購買管理システムのリアーキテクチャにおけるフルスクラッチ・オーダーメイド開発とは、既存パッケージのカスタマイズや設定変更では実現できない独自のアーキテクチャを、ゼロから設計・実装する取り組みを指します。同じ「購買管理システムを作り替える」というテーマでも、「購買管理システムのモダナイゼーション」がリホスト・リプラットフォーム・リファクタリング・リビルド・リプレースという5つの技術的アプローチをどう使い分けるかという手法の総論(HOW)であり、「購買管理システム刷新」が発注ミス・支払遅延がもたらす経営インパクトをどう経営層に説明するかという内発的な経営判断(WHY・WHEN)であり、「購買管理システム更改」が保守契約満了・EOS/EOLという外部から強制される期限管理であり、「購買管理システムのリニューアル」が購買担当者・承認者・サプライヤーというユーザーからどう見えるかという体験価値(UX/UI)の刷新であるのに対し、本記事が扱うフルスクラッチ・オーダーメイド開発は、サプライヤーポータルAPI連携基盤や購買承認ワークフローエンジンを既製品に頼らず独自にゼロから作り込むべきかどうかという、投資判断とアーキテクチャ選定の技術的な意思決定に焦点を当てます。

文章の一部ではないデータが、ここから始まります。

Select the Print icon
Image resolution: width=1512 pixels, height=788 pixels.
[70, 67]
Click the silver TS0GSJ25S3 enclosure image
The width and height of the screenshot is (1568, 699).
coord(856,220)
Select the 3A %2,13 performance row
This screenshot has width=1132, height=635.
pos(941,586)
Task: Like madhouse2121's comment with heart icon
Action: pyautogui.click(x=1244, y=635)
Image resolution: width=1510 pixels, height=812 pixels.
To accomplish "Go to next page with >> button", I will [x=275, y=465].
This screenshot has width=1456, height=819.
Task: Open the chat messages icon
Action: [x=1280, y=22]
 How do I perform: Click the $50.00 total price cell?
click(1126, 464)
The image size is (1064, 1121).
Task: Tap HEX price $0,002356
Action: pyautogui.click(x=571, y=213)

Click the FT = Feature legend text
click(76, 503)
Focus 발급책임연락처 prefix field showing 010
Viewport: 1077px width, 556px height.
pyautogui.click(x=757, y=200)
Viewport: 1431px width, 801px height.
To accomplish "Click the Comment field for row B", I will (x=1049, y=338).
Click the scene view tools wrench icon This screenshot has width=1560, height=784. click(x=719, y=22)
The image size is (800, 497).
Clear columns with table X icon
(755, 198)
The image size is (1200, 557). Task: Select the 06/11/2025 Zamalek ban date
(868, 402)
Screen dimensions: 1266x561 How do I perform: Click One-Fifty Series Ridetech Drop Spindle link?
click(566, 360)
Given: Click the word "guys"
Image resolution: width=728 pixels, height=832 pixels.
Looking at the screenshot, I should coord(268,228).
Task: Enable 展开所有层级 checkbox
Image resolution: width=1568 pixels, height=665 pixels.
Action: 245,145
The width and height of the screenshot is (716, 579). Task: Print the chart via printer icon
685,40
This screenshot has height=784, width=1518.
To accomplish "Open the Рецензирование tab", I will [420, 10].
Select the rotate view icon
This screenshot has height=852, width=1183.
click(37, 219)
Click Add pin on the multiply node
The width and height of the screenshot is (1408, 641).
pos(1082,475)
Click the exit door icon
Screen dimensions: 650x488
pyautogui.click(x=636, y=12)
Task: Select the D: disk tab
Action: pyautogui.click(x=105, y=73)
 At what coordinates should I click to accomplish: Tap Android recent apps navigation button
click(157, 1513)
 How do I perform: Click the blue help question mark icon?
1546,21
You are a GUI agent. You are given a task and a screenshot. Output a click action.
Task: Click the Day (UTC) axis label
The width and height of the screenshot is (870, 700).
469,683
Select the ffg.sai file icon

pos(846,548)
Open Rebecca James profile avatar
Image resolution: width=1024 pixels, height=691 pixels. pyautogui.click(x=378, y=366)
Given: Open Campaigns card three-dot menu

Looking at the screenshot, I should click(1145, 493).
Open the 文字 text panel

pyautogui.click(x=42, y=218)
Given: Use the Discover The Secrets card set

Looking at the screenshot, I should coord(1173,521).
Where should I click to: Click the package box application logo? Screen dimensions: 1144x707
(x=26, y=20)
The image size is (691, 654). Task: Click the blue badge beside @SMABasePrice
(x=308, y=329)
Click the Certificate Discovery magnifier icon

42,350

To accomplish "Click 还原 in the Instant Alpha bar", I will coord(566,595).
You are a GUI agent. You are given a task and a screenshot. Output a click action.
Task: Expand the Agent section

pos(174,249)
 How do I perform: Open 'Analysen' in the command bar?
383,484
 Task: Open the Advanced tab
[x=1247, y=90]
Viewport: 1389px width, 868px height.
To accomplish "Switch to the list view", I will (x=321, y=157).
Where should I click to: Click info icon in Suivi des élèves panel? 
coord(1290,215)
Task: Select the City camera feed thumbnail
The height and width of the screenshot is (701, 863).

本記事では、購買管理システムのリアーキテクチャにおけるフルスクラッチ・オーダーメイド開発について、フル・マイクロサービス化の費用感とROI、サプライヤーポータルAPI連携基盤と購買承認ワークフローエンジンというケース別に見た購買管理システム特有のメリット・デメリット、既製パッケージ・SaaSとの比較・選定基準、そしてフルスクラッチで失敗しないための実務的な進め方までを、具体的な数値とともに体系的にお伝えします。取引先連携基盤や承認エンジンを自社独自に作り込むべきかを判断したい情報システム部門・アーキテクトの方にとって、投資判断のための実務的な材料が身に付く内容です。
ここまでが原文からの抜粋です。